Today Mozilla has released Firefox 3 for free download. It is a big milestone for the most popular, free and open source web browser. It is the result of three years of combined efforts from thousands of developers, security experts, localization and support communities, and testers from around the globe. It is now available in 50 languages. This new release is two to three times faster than its predecessor and offers more than 15,000 improvements, including the revolutionary smart location bar, malware protection, and extensive under the hood work to improve the speed and performance of the browser. I simply love the new Firefox 3 smart location bar. The Firefox 3 Library archives browsing history, bookmarks, and tags, where they can be easily searched and organized. You can remember, search and organize your favorite website with the help of one-click bookmarking and tagging options in Firefox 3. Also, it is very easy to make the website more readable by using full-page zoom displays.
Firefox 3 development is done by using powerful new Gecko 1.9 platform, resulting in a safer, easier to use and more personal product. Now Firefox 3 uses less memory while it’s running as its redesigned page rendering and layout engine means users see Web pages two to three times faster than Firefox 2. For security point of view, the new malware and phishing protection helps protect from viruses, worms, trojans and spyware to keep people safe on the internet. Moreover, Firefox 3′s one-click site ID information allows users to verify that a site is what it claims to be. Firefox 3 allows users to customize their browser with more than 5,000 add-ons. You can easily manage tasks like participating in online auctions, uploading digital photos, seeing the weather forecasts, and listening to music with the help of Firefox 3. The new Add-ons Manager helps us to find and install add-ons directly from the browser.
“We’re really proud of Firefox 3 and it just shows what a committed, energized global community can do when they work together,” John Lilly, CEO of Mozilla.

#### REQUIRED WORK:
Reproduce the Firefox 3 announcement above in full, word for word, without any alteration.

#### RECORD EXCERPTS:
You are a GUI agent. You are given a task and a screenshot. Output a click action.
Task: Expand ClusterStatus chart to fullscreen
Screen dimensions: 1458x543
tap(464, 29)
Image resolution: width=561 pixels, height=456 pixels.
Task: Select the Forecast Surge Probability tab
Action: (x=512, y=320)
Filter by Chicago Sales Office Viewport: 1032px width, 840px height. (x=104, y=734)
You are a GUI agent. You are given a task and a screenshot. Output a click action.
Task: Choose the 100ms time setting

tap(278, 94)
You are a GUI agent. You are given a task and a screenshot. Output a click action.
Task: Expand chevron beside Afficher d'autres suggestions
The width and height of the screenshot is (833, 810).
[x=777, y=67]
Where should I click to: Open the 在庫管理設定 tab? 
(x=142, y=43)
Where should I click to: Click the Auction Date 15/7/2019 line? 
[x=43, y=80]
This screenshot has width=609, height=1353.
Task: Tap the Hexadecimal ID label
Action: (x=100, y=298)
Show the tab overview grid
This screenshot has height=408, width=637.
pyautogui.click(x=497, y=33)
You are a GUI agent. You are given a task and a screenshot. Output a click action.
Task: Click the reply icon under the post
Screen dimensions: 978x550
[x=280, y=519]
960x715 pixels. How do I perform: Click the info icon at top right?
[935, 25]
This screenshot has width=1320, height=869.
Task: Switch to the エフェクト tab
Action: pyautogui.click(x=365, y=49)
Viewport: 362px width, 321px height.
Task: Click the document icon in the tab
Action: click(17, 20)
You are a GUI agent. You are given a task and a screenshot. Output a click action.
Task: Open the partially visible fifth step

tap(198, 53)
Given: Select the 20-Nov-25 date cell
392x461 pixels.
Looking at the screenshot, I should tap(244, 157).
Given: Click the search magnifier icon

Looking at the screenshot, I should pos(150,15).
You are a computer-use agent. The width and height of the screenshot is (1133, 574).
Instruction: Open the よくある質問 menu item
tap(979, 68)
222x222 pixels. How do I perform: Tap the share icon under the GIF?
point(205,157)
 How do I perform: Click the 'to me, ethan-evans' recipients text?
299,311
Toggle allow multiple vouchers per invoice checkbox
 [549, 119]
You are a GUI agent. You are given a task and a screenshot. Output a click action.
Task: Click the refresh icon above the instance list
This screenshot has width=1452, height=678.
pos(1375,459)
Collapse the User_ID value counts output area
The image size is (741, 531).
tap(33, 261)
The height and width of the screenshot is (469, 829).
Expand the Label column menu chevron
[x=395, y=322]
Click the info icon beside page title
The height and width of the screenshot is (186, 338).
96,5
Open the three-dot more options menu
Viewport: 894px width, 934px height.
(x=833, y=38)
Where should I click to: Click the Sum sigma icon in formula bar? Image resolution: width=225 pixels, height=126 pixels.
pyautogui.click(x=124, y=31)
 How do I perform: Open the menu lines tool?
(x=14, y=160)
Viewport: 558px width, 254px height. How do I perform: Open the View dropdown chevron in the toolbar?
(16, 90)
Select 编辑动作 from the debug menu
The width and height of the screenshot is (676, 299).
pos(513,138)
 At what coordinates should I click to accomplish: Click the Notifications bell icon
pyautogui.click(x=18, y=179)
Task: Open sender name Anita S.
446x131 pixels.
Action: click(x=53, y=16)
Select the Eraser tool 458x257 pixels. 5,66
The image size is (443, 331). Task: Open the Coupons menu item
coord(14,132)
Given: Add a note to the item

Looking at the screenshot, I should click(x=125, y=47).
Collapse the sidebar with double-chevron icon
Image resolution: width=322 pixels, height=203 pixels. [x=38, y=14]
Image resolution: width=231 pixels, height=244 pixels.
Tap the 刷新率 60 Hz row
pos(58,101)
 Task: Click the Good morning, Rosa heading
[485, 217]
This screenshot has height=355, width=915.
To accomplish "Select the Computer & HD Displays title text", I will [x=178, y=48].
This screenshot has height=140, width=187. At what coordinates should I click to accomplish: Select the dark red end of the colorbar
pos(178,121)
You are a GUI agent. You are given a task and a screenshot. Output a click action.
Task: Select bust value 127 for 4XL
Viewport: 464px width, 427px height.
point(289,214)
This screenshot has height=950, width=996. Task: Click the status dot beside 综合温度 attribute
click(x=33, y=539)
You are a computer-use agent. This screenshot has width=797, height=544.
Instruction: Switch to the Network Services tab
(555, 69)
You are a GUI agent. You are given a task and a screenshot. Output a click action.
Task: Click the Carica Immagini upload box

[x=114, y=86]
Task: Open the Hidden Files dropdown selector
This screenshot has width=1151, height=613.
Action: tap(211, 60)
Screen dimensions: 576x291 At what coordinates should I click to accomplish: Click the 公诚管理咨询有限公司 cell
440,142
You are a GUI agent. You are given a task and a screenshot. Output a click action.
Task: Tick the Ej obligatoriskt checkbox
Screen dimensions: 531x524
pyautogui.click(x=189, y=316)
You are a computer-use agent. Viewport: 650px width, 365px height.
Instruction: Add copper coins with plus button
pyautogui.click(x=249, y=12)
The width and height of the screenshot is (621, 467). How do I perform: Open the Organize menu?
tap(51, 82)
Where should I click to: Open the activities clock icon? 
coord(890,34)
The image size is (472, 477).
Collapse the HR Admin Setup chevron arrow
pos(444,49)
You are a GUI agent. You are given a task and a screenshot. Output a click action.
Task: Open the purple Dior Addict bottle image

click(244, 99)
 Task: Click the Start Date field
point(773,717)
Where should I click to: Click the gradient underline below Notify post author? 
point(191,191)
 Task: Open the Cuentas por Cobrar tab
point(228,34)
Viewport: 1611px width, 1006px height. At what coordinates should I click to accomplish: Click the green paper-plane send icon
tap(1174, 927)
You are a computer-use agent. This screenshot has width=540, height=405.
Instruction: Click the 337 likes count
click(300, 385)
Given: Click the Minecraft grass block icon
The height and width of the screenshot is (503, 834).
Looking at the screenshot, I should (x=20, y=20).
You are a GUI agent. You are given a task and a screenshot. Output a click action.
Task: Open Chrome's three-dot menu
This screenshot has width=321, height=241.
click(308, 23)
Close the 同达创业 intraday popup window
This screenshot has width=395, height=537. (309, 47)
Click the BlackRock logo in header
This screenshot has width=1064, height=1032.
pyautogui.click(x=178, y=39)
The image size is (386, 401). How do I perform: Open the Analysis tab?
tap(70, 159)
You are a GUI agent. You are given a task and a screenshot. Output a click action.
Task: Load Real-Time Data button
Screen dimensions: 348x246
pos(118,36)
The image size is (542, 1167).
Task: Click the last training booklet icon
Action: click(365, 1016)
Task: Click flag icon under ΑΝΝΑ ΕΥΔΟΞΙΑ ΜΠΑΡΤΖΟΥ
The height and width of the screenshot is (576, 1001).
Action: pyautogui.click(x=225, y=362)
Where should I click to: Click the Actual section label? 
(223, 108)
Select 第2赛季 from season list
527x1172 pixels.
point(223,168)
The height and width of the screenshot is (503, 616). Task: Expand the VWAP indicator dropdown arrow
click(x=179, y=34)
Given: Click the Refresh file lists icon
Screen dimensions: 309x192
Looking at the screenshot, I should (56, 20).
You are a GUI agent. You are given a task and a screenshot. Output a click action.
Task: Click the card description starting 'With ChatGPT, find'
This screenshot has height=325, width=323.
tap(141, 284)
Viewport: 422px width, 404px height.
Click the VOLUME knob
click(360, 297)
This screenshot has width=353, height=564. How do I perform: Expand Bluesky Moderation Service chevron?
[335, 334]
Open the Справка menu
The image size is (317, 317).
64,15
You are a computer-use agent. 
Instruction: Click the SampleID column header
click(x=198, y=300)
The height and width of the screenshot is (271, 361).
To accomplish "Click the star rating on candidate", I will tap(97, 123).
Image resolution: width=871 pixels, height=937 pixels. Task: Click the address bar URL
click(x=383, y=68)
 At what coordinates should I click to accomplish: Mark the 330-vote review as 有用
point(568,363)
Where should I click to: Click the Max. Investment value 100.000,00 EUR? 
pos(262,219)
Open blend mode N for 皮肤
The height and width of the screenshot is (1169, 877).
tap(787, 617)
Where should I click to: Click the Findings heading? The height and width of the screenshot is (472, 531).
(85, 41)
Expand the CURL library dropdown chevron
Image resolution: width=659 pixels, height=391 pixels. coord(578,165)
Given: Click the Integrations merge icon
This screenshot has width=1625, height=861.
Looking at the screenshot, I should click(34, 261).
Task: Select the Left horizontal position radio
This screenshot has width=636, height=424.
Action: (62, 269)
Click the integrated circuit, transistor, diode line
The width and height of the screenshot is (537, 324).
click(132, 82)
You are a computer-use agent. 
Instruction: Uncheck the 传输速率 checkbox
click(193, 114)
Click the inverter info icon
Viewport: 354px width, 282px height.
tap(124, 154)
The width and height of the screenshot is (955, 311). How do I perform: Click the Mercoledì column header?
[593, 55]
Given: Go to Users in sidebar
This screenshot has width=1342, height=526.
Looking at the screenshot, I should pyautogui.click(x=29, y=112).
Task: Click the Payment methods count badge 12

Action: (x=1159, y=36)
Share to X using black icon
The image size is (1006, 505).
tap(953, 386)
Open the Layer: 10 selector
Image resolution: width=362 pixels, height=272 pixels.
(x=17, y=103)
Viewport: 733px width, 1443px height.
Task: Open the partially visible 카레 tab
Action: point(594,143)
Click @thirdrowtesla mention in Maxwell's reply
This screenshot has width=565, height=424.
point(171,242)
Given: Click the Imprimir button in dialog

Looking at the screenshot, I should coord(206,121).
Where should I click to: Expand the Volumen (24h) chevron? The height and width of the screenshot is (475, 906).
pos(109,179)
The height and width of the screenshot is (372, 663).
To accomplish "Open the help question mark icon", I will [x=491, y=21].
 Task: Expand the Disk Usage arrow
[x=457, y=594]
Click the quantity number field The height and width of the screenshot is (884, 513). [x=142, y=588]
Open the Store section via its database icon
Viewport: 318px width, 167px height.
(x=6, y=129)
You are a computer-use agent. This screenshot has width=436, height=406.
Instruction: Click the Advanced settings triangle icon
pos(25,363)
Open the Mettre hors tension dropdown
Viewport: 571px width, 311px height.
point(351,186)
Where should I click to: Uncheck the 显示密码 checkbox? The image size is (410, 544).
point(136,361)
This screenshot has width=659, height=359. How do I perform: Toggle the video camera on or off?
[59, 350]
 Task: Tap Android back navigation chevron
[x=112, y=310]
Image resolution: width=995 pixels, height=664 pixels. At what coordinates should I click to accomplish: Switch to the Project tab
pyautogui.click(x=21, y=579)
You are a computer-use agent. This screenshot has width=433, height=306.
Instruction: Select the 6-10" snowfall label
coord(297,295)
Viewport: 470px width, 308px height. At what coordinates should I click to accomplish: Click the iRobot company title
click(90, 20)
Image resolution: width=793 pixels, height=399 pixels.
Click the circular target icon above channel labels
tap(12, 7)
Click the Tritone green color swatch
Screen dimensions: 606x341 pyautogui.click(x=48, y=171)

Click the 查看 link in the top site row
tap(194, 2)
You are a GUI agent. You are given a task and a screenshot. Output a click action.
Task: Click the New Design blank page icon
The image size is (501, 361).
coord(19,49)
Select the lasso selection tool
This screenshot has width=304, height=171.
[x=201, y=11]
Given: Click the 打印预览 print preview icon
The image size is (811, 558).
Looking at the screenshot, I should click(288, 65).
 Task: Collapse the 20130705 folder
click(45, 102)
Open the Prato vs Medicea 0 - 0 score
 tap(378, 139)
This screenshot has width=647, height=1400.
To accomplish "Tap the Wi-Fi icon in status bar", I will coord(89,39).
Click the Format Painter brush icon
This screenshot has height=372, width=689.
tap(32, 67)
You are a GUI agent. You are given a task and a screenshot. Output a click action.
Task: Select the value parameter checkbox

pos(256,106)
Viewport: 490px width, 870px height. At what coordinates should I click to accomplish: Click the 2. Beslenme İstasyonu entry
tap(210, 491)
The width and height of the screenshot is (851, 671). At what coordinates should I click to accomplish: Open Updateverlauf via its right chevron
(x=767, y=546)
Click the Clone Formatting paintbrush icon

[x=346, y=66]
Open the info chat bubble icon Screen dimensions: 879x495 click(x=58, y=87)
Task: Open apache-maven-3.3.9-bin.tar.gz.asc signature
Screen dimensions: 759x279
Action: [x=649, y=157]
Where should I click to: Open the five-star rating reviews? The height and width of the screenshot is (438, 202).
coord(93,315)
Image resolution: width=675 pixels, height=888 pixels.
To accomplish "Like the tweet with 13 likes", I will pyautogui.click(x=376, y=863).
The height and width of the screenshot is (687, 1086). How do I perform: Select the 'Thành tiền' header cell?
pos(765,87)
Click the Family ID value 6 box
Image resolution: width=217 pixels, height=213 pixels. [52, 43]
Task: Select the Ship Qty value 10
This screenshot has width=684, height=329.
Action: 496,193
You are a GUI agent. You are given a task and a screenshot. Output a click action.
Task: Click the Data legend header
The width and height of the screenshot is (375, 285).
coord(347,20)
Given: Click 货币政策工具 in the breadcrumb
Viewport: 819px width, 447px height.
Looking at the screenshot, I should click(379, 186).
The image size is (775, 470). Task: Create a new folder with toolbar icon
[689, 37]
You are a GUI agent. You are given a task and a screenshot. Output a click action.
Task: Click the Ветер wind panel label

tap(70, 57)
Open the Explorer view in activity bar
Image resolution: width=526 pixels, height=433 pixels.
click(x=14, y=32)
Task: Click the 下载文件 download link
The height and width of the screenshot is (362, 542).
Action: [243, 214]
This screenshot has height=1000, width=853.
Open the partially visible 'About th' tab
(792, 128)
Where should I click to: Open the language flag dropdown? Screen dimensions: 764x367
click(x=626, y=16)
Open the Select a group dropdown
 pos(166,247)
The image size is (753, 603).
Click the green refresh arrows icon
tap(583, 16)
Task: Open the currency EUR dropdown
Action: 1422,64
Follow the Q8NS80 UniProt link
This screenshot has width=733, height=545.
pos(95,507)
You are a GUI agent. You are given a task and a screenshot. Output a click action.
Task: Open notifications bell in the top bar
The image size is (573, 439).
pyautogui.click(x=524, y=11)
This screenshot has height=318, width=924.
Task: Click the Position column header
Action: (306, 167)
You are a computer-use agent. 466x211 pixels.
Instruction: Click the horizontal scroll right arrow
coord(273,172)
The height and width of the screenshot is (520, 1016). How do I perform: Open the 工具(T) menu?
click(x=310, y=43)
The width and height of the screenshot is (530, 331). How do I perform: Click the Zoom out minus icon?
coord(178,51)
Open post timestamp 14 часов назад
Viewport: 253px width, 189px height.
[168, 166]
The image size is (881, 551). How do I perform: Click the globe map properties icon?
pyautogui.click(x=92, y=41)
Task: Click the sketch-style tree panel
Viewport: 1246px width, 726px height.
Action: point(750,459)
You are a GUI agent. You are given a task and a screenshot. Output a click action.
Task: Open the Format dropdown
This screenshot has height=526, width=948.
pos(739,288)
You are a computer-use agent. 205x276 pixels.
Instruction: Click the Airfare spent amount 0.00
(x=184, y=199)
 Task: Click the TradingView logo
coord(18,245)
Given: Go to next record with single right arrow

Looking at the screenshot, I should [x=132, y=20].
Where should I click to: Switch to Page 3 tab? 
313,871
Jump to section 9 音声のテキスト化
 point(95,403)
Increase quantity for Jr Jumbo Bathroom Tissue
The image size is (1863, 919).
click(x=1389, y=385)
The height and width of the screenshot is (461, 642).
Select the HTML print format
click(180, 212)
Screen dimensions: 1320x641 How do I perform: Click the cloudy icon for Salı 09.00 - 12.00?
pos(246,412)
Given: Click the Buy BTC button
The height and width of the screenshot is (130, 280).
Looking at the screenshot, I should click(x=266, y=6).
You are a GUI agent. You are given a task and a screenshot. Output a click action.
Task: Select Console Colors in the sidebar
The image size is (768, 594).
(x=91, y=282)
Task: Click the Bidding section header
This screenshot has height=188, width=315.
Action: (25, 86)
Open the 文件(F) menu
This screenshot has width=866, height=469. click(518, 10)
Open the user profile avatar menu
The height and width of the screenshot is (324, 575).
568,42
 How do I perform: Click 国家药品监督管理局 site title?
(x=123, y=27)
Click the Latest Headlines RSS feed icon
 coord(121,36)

#### SOLVED EXERCISE:
Today Mozilla has released Firefox 3 for free download. It is a big milestone for the most popular, free and open source web browser. It is the result of three years of combined efforts from thousands of developers, security experts, localization and support communities, and testers from around the globe. It is now available in 50 languages. This new release is two to three times faster than its predecessor and offers more than 15,000 improvements, including the revolutionary smart location bar, malware protection, and extensive under the hood work to improve the speed and performance of the browser. I simply love the new Firefox 3 smart location bar. The Firefox 3 Library archives browsing history, bookmarks, and tags, where they can be easily searched and organized. You can remember, search and organize your favorite website with the help of one-click bookmarking and tagging options in Firefox 3. Also, it is very easy to make the website more readable by using full-page zoom displays.
Firefox 3 development is done by using powerful new Gecko 1.9 platform, resulting in a safer, easier to use and more personal product. Now Firefox 3 uses less memory while it’s running as its redesigned page rendering and layout engine means users see Web pages two to three times faster than Firefox 2. For security point of view, the new malware and phishing protection helps protect from viruses, worms, trojans and spyware to keep people safe on the internet. Moreover, Firefox 3′s one-click site ID information allows users to verify that a site is what it claims to be. Firefox 3 allows users to customize their browser with more than 5,000 add-ons. You can easily manage tasks like participating in online auctions, uploading digital photos, seeing the weather forecasts, and listening to music with the help of Firefox 3. The new Add-ons Manager helps us to find and install add-ons directly from the browser.
“We’re really proud of Firefox 3 and it just shows what a committed, energized global community can do when they work together,” John Lilly, CEO of Mozilla.